[Excerpts from a dataset]
==*==

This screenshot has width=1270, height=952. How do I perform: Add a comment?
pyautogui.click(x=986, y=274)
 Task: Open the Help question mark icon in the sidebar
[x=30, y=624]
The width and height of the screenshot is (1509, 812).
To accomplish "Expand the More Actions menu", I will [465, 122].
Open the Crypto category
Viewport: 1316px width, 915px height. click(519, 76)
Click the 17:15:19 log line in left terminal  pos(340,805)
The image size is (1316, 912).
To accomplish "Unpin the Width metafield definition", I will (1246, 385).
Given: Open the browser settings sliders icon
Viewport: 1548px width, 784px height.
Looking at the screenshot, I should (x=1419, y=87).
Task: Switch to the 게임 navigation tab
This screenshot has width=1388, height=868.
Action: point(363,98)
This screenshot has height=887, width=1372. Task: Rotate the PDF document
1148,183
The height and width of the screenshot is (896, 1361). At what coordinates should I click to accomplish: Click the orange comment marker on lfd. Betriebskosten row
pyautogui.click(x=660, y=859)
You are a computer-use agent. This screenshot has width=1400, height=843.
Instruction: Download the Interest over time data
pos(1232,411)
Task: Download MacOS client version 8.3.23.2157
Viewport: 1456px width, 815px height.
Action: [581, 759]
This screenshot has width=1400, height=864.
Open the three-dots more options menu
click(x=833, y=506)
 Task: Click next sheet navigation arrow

==*==

**YOUR INSTRUCTIONS**
In the lines above, locate the string "will". Copy every line where it occurs.

**RESPONSE BOX**
To accomplish "Expand the More Actions menu", I will [465, 122].
To accomplish "Unpin the Width metafield definition", I will (1246, 385).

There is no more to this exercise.